Il giornalismo secondo Di Maio e Di Battista.

Forse generalizzare è sbagliato ma, quotidianamente l'informazione ci divulga le notizie tenendo conto del colore più o meno chiaro dell'editore padrone di questa o di quella testata.

Un fatto di cronaca o di politica diventa bianco o nero confondendo le idee a chi lo legge o lo ascolta.

I giornalisti come altre categorie di professionisti, se impiegati, diventano portavoce del datore di lavoro.

Inquadrate in questa ottica, le affermazioni di Di Maio e Di Battista che, hanno definito pennivendoli e puttane i giornalisti, possono avere anche un fondato nesso.

Però non è opportuno generalizzare, tanti cronisti nel mondo vengono ammazzati o rischiano quotidianamente la loro vita pur di fare una corretta informazione.

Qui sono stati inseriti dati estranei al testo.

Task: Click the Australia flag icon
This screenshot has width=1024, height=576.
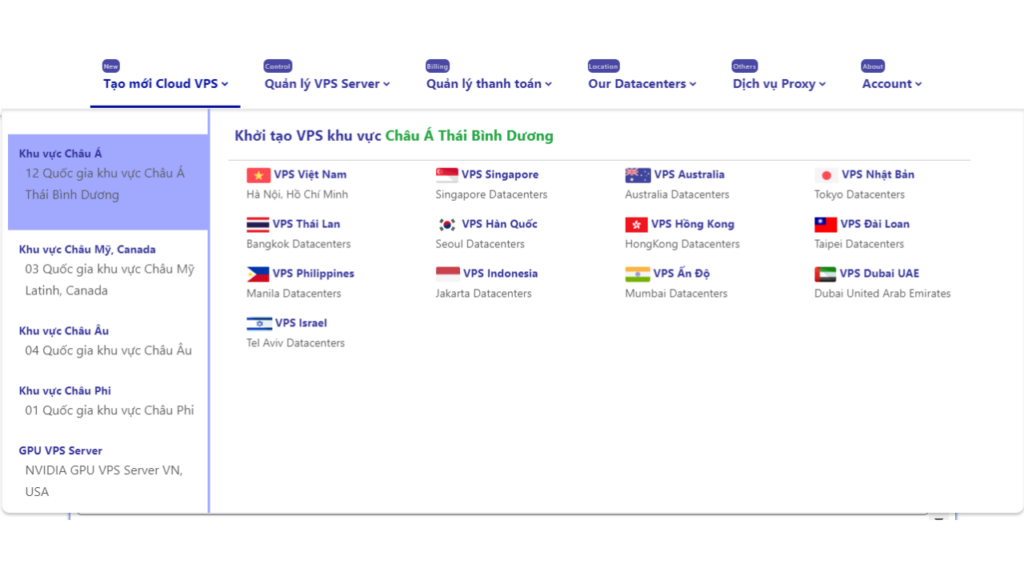Action: 637,175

Anche in Italia si ammazzano giornalisti, vittime di una “guerra” diversa e davvero originale; reporter uccisi da mafia e terrorismo, rei di aver adempito al loro dovere e diritto di informare e riferire in modo corretto i cittadini.

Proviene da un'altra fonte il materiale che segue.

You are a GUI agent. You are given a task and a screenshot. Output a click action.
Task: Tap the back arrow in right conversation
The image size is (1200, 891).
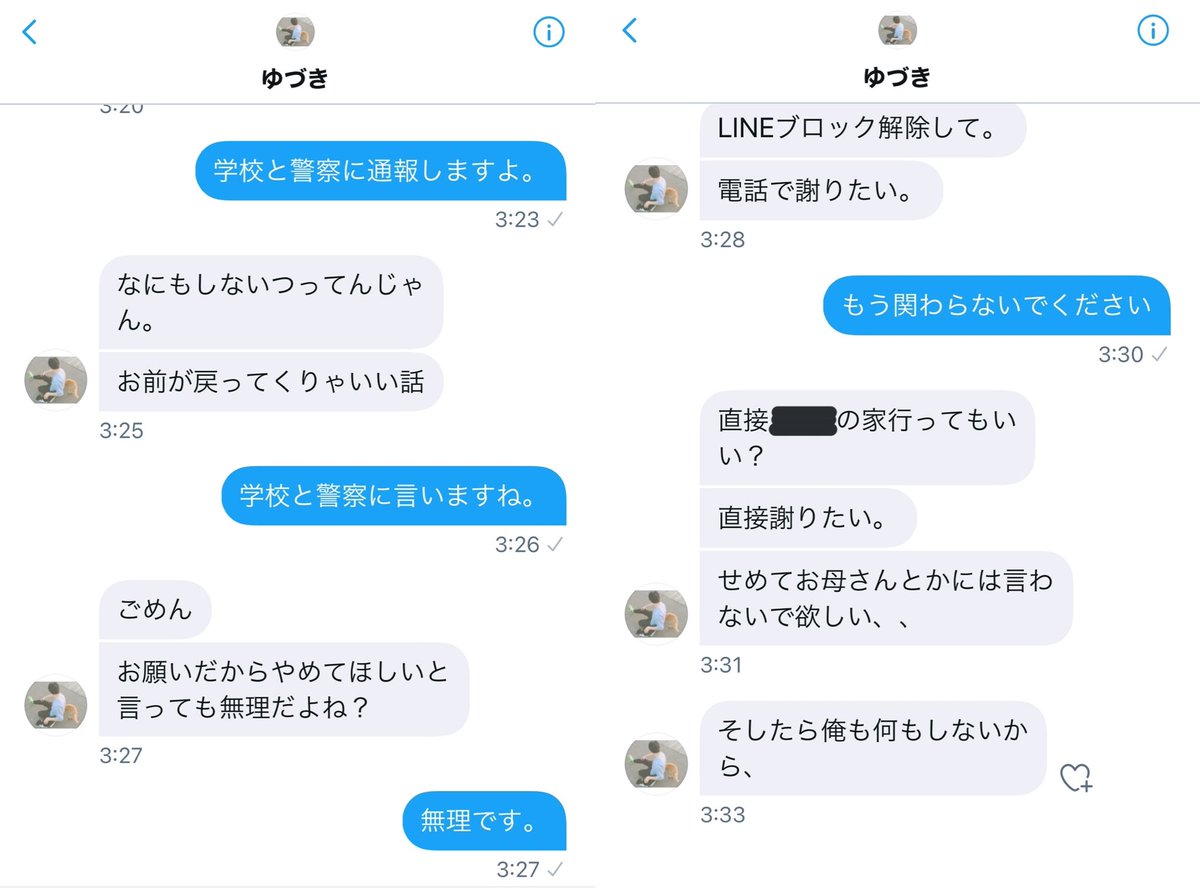click(629, 31)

Molti hanno salutato questo mondo nella convinzione che si sarebbe realizzato, un giorno, un futuro migliore, auspicando una piena e consapevole convivenza civile.

Una categoria disomogenea quella dei giornalisti come d'altronde quella dei giudici, avvocati, medici e chi più ne ha ne metta, all'angolo c'è sempre il corrotto, il lecca lecca, chi pur di far carriera è disposto a dire il falso, senza rendersi conto delle conseguenze che esso porta in essere.

"Giornalista giornalista e giornalista impiegato", due categorie apparentemente uguali, ma diversamente spalmate sul territorio.

La prima è una categoria così ristretta, così povera, così “abusiva”, senza prospettiva di carriera, che non fa notizia, soprattutto oggi. La seconda, asservita al potere dominante, è il giornalismo carrieristico, quello dello scoop e del gossip, quello dell’esaltazione del mostro e della sua redenzione.